Birleşmiş Milletler Ticaret ve Kalkınma Konferansı (UNCTAD) ile Avrupa Parlamentosu‘nun raporlarına göre; dünya genelinde tekstil sektörü yılda yaklaşık 79 milyar metreküp su kullanıyor. Bu miktar, yıllık 5 milyon insanın su ihtiyacını karşılayacak kadar büyük. Ancak hızlı moda akımının etkisiyle bu rakamın 2030 yılında 120 milyar metreküpü aşması bekleniyor.
Pamuklu bir tişörtün üretimi için yaklaşık 2 bin 700 litre su harcanırken bu rakam bir kişinin 2,5 yıllık içme suyuna karşılık geliyor. Bir kot pantolonun üretiminde kullanılan yaklaşık 7 bin 500 litre su ise bir kişinin 7 yıllık içme suyu miktarına denk geliyor.
2000-2015 döneminde kıyafet üretimi iki katına çıkarken, giyim ürünlerinin ortalama kullanım süresi hızlı moda akımının etkisiyle azalıyor. Moda endüstrisi, küresel atık suyun yüzde 20‘sini ürettiği bir sektör olarak öne çıkıyor. Her saniye bir çöp kamyonu dolusu tekstil malzemesi ya yakılıyor ya da atılıyor. Kullanılmış kıyafetlerin yarısından daha azı yeniden kullanım veya geri dönüşüm için toplanırken, bu giysilerin sadece yüzde 1‘i yeni kıyafetlere dönüştürülüyor.

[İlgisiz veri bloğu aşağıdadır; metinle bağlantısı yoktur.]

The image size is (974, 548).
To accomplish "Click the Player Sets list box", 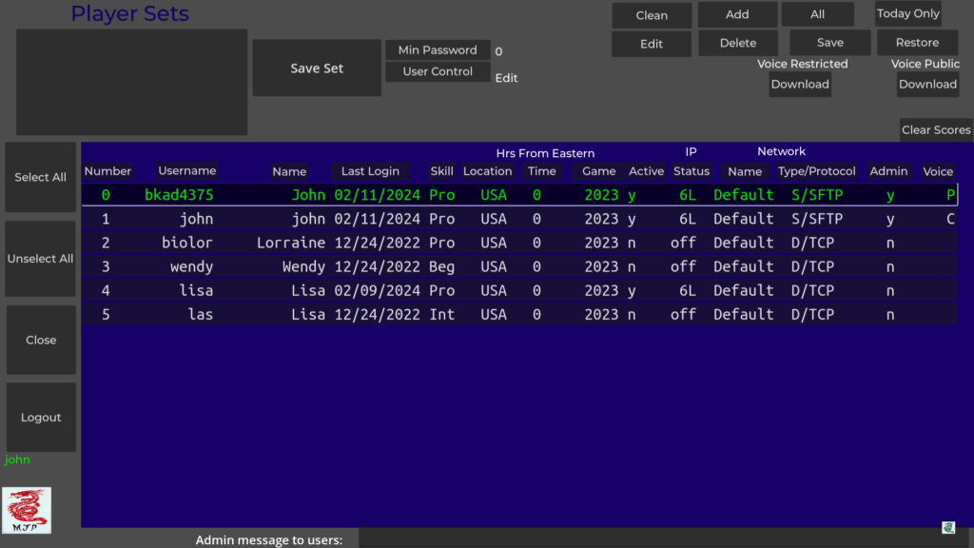I will click(x=131, y=82).
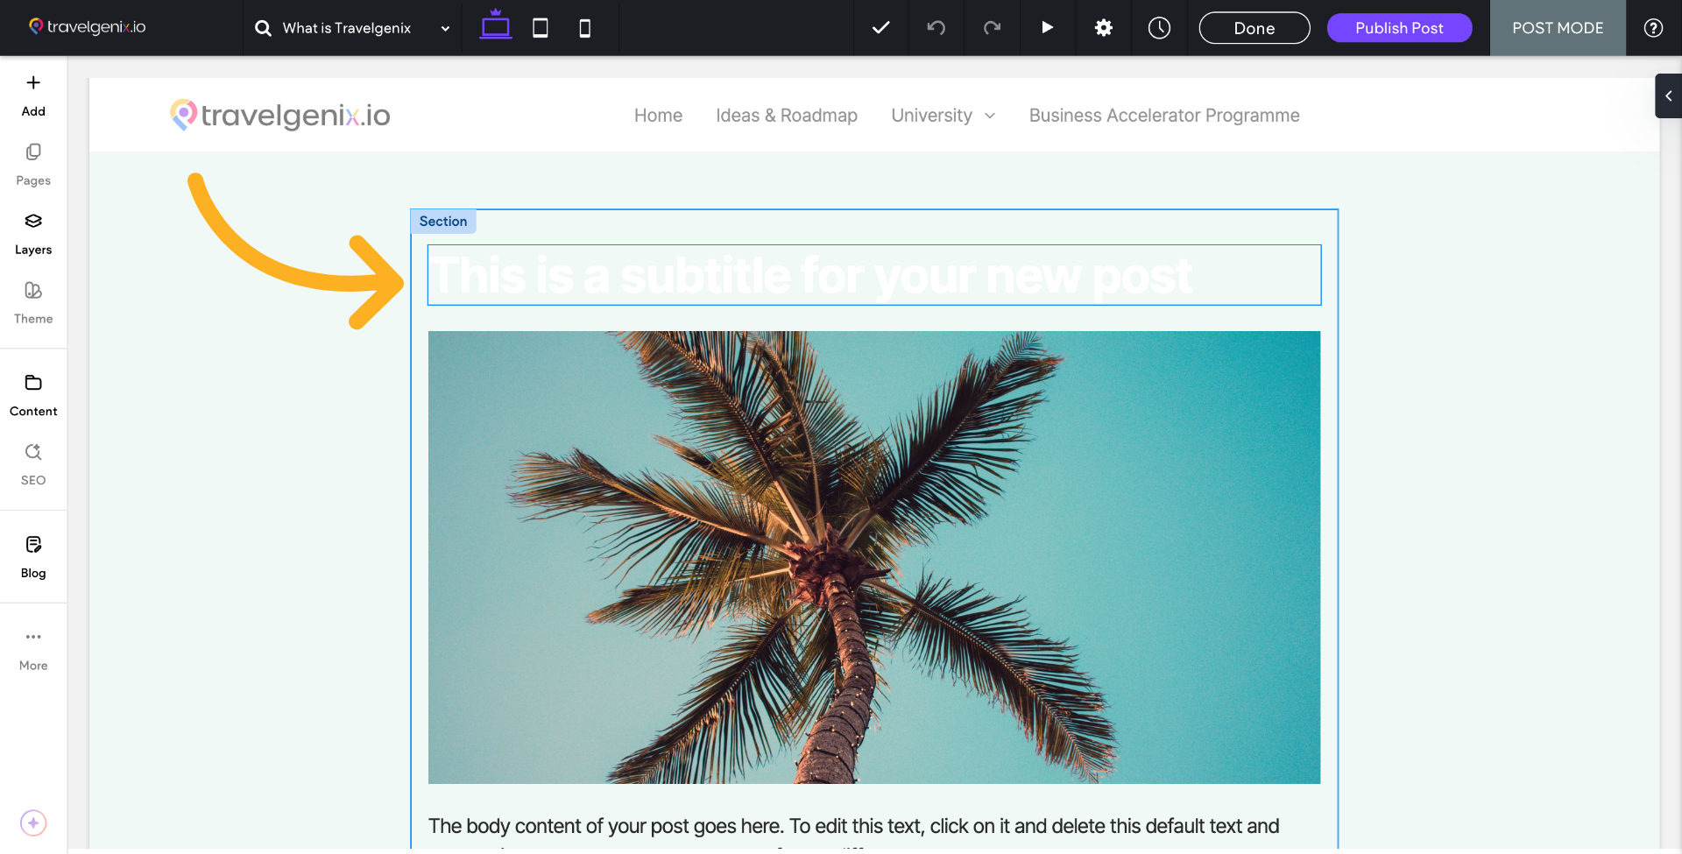Open the Ideas & Roadmap nav item

coord(786,116)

Moda sektörü, enerji sektöründen sonra çevreyi en çok kirleten ikinci endüstri olarak öne çıkıyor. Sektör, küresel karbon emisyonlarının yüzde 10‘unu oluşturuyor. Bu oran, uluslararası uçuşlar ve gemi taşımacılığının yol açtığı karbon emisyonlarının toplamından daha fazla.
Konuyla ilgili açıklama yapan Tekstil Mühendisleri Odası Yönetim Kurulu Başkanı Aykut Üstün,“Tekstil sektöründeki kumaş boyalarında önemli bir su kullanımı var. İplikten tutun kumaşa, kumaştan konfeksiyona çok geniş bir sektörden bahsediyoruz. Fakat birçok aşamada kullanılan ham maddenin geri dönüşümü sağlanabiliyor. Son yıllarda geri dönüşüm konusunda birtakım atılımlar, yeni makineler ve yeni teknolojiler gündemde. Ama ciddi bir su tüketimi mevcut.” dedi.

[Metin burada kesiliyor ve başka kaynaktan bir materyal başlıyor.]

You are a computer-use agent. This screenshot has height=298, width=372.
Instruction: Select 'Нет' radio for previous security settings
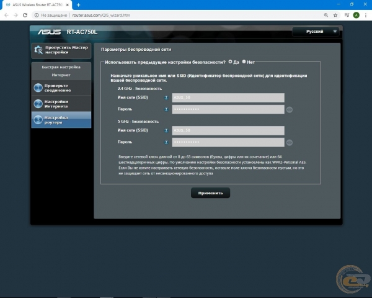244,61
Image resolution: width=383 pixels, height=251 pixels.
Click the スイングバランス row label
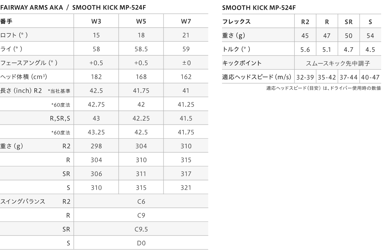click(23, 201)
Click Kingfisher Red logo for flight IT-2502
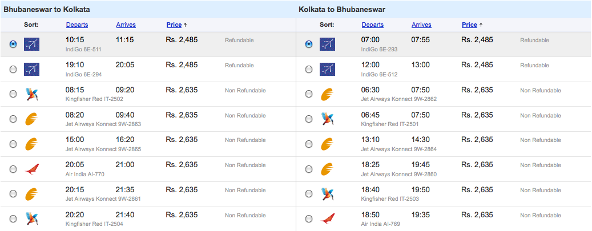This screenshot has height=231, width=592. click(x=32, y=94)
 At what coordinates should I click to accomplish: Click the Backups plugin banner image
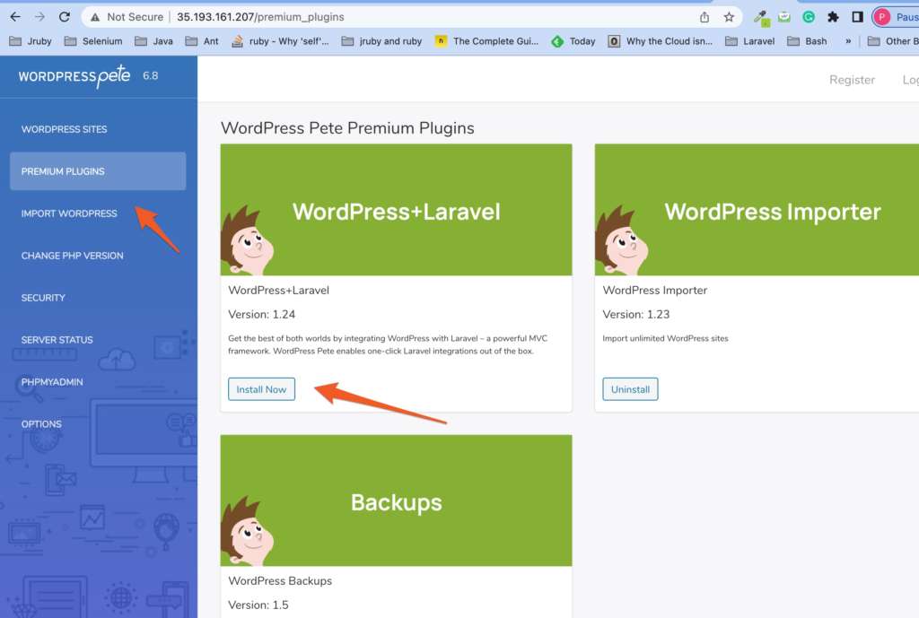click(396, 500)
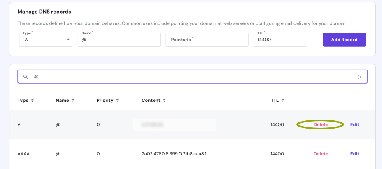Focus the Name input field
The height and width of the screenshot is (169, 382).
tap(119, 40)
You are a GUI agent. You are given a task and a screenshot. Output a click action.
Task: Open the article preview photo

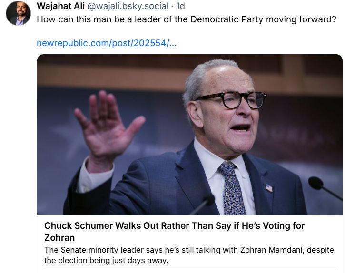click(x=189, y=134)
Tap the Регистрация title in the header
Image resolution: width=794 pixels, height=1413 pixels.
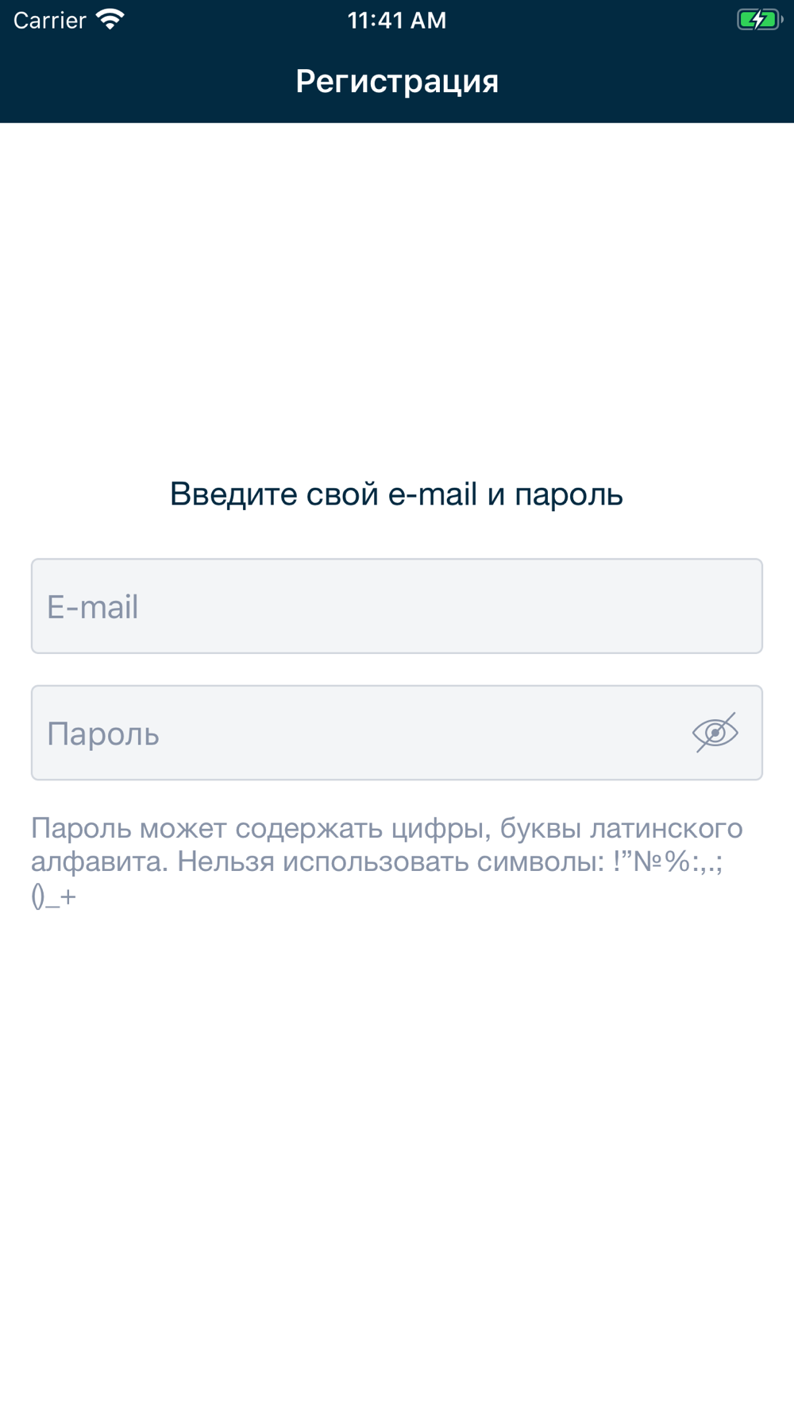(x=397, y=81)
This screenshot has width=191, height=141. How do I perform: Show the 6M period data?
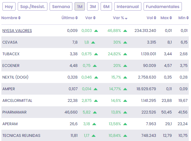[106, 7]
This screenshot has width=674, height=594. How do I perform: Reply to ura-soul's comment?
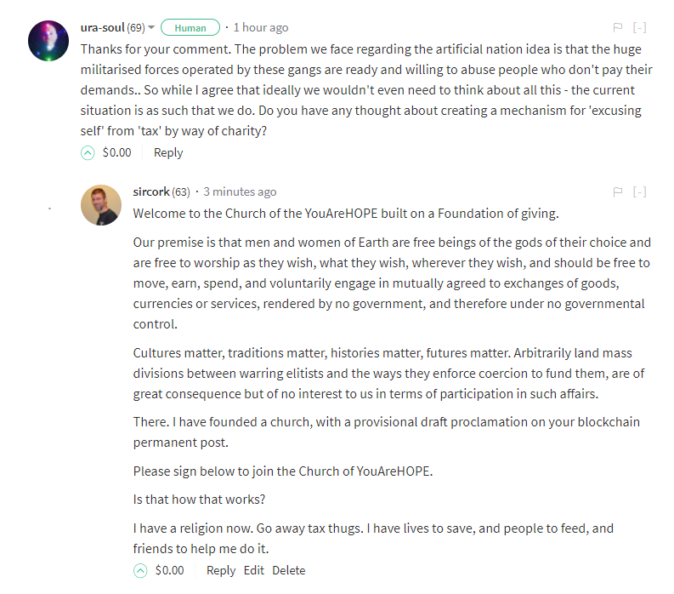coord(168,153)
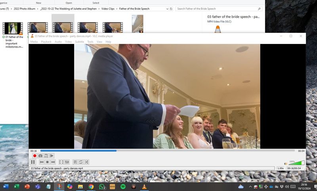This screenshot has width=317, height=191.
Task: Open the Playback menu in VLC
Action: pyautogui.click(x=46, y=42)
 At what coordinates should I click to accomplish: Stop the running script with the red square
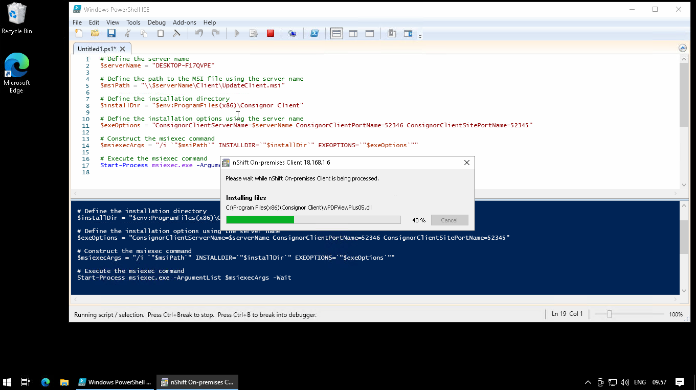click(x=271, y=34)
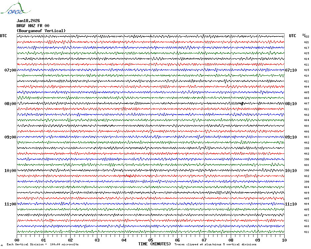The image size is (311, 249).
Task: Click the vertical division microvolts scale note
Action: [x=43, y=244]
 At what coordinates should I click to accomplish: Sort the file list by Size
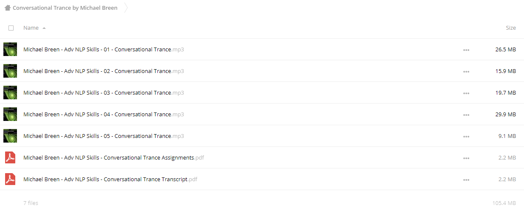(x=511, y=28)
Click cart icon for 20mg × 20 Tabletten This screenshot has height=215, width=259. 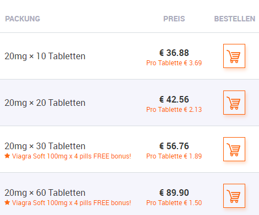click(234, 103)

Daha az su tüketiminin gelişen teknolojilerle mümkün kılındığını fakat önemli bir diğer adımın ise geri kazanım olduğunu kaydeden Üstün, terbiye işletmelerinde kullanılan sıcak suyun geri dönüşümü ile hem ısıdan hem de rafineden geçirilerek yeniden kullanıma sunulan atık sulardan daha faydalı şekilde yararlanılabileceğini belirtti.
Su Tasarrufu Yapmada Yıkama Talimatlarına Uymak Önemli
Ürünlerin üzerinde yer alan yıkama talimatlarını, insanların kimlik numaralarına benzeterek konuşan Üstün, bu talimatların insanlara hem su hem de enerji tasarrufu yapma imkânı sunduğunu belirtti.
Aykut Üstün, şu bilgileri verdi: “Genellikle tüketiciler bu talimatları kesiyor. Yıkama talimatında yazan değerler, ürünü kaç derecede yıkamamız ve ütülememiz gerektiğini gösteriyor. Üzerinde yazan elyaf kompozisyonuna göre doğru elyaf kompozisyonundaki ürünleri bir arada yıkamamız, bunları bir arada kategorize etmemiz çok önemli. Ürünleri doğru sıcaklıkta yıkamak, doğru derecede ve metotla kurutmak, bazı ürünleri talimatlarına uygun şekilde kuru temizlemeye vermek çok önemli. Bu noktada hem su hem de enerji tasarrufu yapmak mümkün.”
Tekstil sektöründe suyun daha verimli kullanılmasına yönelik uygulamalardan bahseden Üstün, açıklamasını şu sözlerle tamamladı: “Tekstil terbiye tesislerinin geri dönüşüme yatırım yapması, atık su kullanımına özen göstermesi gerekiyor. Ayrıca kullanılan suyun yeniden filtrasyondan geçirilerek üretime kazandırılması da lazım. Özellikle atık suların yüzde 70’inin yeniden üretime kazandırılabileceğini düşünüyorum. Dünya genelinde su kaynaklarımızı her geçen gün kurutuyoruz.”